Requirement: Write out each line of the material below exactly as given.
----- Provided records -----
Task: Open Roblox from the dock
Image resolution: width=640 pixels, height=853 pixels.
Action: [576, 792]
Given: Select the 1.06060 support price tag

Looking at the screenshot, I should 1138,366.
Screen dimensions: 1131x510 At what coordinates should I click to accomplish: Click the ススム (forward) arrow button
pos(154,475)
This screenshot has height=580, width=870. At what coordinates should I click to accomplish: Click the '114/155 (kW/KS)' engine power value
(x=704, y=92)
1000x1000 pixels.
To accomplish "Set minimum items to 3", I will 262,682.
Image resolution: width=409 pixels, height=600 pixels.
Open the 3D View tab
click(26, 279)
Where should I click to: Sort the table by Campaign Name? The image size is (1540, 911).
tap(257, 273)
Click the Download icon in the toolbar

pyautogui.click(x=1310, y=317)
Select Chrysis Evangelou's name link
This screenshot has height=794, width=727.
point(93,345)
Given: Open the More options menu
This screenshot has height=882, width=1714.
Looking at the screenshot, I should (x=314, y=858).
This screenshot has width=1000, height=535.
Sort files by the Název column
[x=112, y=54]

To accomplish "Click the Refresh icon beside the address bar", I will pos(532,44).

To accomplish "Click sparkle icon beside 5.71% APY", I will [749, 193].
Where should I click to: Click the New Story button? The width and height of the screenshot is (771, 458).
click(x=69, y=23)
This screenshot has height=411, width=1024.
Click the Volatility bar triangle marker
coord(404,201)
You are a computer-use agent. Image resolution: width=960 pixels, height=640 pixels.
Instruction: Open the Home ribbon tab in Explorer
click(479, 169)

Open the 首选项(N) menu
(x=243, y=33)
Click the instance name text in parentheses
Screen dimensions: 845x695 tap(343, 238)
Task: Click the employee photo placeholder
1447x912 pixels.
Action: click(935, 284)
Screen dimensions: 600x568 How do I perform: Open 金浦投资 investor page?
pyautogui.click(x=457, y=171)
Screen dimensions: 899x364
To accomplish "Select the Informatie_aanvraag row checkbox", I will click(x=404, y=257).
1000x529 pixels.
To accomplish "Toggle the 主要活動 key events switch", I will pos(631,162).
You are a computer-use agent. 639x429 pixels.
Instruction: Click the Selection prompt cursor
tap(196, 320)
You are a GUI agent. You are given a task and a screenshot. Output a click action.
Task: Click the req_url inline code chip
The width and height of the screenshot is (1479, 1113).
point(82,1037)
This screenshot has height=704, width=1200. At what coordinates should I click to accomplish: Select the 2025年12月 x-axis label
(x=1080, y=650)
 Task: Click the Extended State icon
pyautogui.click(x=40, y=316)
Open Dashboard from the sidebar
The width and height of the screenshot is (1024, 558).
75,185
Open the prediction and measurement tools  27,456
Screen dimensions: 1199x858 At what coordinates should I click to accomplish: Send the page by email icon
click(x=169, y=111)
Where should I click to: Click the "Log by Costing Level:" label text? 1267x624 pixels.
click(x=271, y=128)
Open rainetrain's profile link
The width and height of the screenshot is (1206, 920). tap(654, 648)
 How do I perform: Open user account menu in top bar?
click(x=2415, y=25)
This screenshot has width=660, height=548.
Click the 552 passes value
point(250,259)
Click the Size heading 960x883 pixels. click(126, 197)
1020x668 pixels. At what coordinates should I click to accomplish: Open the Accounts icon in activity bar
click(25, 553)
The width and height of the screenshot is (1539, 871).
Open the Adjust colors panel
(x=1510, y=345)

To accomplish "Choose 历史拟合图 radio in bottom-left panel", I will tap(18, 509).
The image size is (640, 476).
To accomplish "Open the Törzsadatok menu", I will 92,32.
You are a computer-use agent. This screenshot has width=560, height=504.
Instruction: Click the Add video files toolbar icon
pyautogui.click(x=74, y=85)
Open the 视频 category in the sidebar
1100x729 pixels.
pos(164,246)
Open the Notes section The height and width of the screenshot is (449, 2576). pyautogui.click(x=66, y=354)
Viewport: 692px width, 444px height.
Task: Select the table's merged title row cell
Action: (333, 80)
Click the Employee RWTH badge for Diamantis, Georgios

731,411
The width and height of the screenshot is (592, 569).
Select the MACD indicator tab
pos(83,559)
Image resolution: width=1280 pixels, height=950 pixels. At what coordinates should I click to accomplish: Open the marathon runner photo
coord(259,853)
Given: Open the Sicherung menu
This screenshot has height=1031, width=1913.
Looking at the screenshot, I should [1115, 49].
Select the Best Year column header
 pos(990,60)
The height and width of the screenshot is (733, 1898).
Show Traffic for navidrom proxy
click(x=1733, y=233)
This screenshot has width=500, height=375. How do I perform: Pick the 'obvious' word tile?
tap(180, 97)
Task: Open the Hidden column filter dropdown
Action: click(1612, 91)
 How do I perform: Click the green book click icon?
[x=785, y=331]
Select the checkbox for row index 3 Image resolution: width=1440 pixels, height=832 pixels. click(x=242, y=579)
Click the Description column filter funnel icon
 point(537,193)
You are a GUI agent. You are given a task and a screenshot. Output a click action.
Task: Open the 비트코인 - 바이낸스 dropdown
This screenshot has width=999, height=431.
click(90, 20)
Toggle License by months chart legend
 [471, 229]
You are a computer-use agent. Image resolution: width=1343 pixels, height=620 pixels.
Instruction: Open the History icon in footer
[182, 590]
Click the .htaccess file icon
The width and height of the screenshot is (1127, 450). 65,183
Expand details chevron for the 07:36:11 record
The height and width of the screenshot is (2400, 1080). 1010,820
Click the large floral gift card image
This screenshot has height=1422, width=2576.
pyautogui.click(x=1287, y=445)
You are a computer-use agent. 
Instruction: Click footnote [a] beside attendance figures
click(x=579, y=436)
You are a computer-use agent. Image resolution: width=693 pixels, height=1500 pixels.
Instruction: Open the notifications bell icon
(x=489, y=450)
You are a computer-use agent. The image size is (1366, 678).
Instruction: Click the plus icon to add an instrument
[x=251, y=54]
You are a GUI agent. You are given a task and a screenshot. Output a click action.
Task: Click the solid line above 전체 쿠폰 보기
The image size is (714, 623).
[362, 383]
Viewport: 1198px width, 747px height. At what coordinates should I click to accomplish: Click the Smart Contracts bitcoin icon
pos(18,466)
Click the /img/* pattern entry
-----
Output for this task:
Task: Open Roblox from the dock
Image resolution: width=640 pixels, height=853 pixels.
Action: [576, 792]
Given: Select the 1.06060 support price tag

Looking at the screenshot, I should 1138,366.
Screen dimensions: 1131x510 At what coordinates should I click to accomplish: Click the ススム (forward) arrow button
pos(154,475)
This screenshot has height=580, width=870. At what coordinates should I click to accomplish: Click the '114/155 (kW/KS)' engine power value
(x=704, y=92)
1000x1000 pixels.
To accomplish "Set minimum items to 3", I will 262,682.
Image resolution: width=409 pixels, height=600 pixels.
Open the 3D View tab
click(26, 279)
Where should I click to: Sort the table by Campaign Name? The image size is (1540, 911).
tap(257, 273)
Click the Download icon in the toolbar

pyautogui.click(x=1310, y=317)
Select Chrysis Evangelou's name link
This screenshot has height=794, width=727.
point(93,345)
Given: Open the More options menu
This screenshot has height=882, width=1714.
Looking at the screenshot, I should (x=314, y=858).
This screenshot has width=1000, height=535.
Sort files by the Název column
[x=112, y=54]

To accomplish "Click the Refresh icon beside the address bar", I will pos(532,44).

To accomplish "Click sparkle icon beside 5.71% APY", I will [749, 193].
Where should I click to: Click the New Story button? The width and height of the screenshot is (771, 458).
click(x=69, y=23)
This screenshot has height=411, width=1024.
Click the Volatility bar triangle marker
coord(404,201)
You are a computer-use agent. Image resolution: width=960 pixels, height=640 pixels.
Instruction: Open the Home ribbon tab in Explorer
click(479, 169)

Open the 首选项(N) menu
(x=243, y=33)
Click the instance name text in parentheses
Screen dimensions: 845x695 tap(343, 238)
Task: Click the employee photo placeholder
1447x912 pixels.
Action: click(935, 284)
Screen dimensions: 600x568 How do I perform: Open 金浦投资 investor page?
pyautogui.click(x=457, y=171)
Screen dimensions: 899x364
To accomplish "Select the Informatie_aanvraag row checkbox", I will click(x=404, y=257).
1000x529 pixels.
To accomplish "Toggle the 主要活動 key events switch", I will pos(631,162).
You are a computer-use agent. 639x429 pixels.
Instruction: Click the Selection prompt cursor
tap(196, 320)
You are a GUI agent. You are given a task and a screenshot. Output a click action.
Task: Click the req_url inline code chip
The width and height of the screenshot is (1479, 1113).
point(82,1037)
This screenshot has height=704, width=1200. At what coordinates should I click to accomplish: Select the 2025年12月 x-axis label
(x=1080, y=650)
 Task: Click the Extended State icon
pyautogui.click(x=40, y=316)
Open Dashboard from the sidebar
The width and height of the screenshot is (1024, 558).
75,185
Open the prediction and measurement tools  27,456
Screen dimensions: 1199x858 At what coordinates should I click to accomplish: Send the page by email icon
click(x=169, y=111)
Where should I click to: Click the "Log by Costing Level:" label text? 1267x624 pixels.
click(x=271, y=128)
Open rainetrain's profile link
The width and height of the screenshot is (1206, 920). tap(654, 648)
 How do I perform: Open user account menu in top bar?
click(x=2415, y=25)
This screenshot has width=660, height=548.
Click the 552 passes value
point(250,259)
Click the Size heading 960x883 pixels. click(126, 197)
1020x668 pixels. At what coordinates should I click to accomplish: Open the Accounts icon in activity bar
click(25, 553)
The width and height of the screenshot is (1539, 871).
Open the Adjust colors panel
(x=1510, y=345)

To accomplish "Choose 历史拟合图 radio in bottom-left panel", I will tap(18, 509).
The image size is (640, 476).
To accomplish "Open the Törzsadatok menu", I will 92,32.
You are a computer-use agent. This screenshot has width=560, height=504.
Instruction: Click the Add video files toolbar icon
pyautogui.click(x=74, y=85)
Open the 视频 category in the sidebar
1100x729 pixels.
pos(164,246)
Open the Notes section The height and width of the screenshot is (449, 2576). pyautogui.click(x=66, y=354)
Viewport: 692px width, 444px height.
Task: Select the table's merged title row cell
Action: (333, 80)
Click the Employee RWTH badge for Diamantis, Georgios

731,411
The width and height of the screenshot is (592, 569).
Select the MACD indicator tab
pos(83,559)
Image resolution: width=1280 pixels, height=950 pixels. At what coordinates should I click to accomplish: Open the marathon runner photo
coord(259,853)
Given: Open the Sicherung menu
This screenshot has height=1031, width=1913.
Looking at the screenshot, I should [1115, 49].
Select the Best Year column header
 pos(990,60)
The height and width of the screenshot is (733, 1898).
Show Traffic for navidrom proxy
click(x=1733, y=233)
This screenshot has width=500, height=375. How do I perform: Pick the 'obvious' word tile?
tap(180, 97)
Task: Open the Hidden column filter dropdown
Action: click(1612, 91)
 How do I perform: Click the green book click icon?
[x=785, y=331]
Select the checkbox for row index 3 Image resolution: width=1440 pixels, height=832 pixels. click(x=242, y=579)
Click the Description column filter funnel icon
 point(537,193)
You are a GUI agent. You are given a task and a screenshot. Output a click action.
Task: Open the 비트코인 - 바이낸스 dropdown
This screenshot has width=999, height=431.
click(90, 20)
Toggle License by months chart legend
 [471, 229]
You are a computer-use agent. Image resolution: width=1343 pixels, height=620 pixels.
Instruction: Open the History icon in footer
[182, 590]
Click the .htaccess file icon
The width and height of the screenshot is (1127, 450). 65,183
Expand details chevron for the 07:36:11 record
The height and width of the screenshot is (2400, 1080). 1010,820
Click the large floral gift card image
This screenshot has height=1422, width=2576.
pyautogui.click(x=1287, y=445)
You are a computer-use agent. 
Instruction: Click footnote [a] beside attendance figures
click(x=579, y=436)
You are a computer-use agent. Image resolution: width=693 pixels, height=1500 pixels.
Instruction: Open the notifications bell icon
(x=489, y=450)
You are a computer-use agent. The image size is (1366, 678).
Instruction: Click the plus icon to add an instrument
[x=251, y=54]
You are a GUI agent. You are given a task and a screenshot. Output a click action.
Task: Click the solid line above 전체 쿠폰 보기
The image size is (714, 623).
[362, 383]
Viewport: 1198px width, 747px height. At what coordinates should I click to accomplish: Click the Smart Contracts bitcoin icon
pos(18,466)
Click the /img/* pattern entry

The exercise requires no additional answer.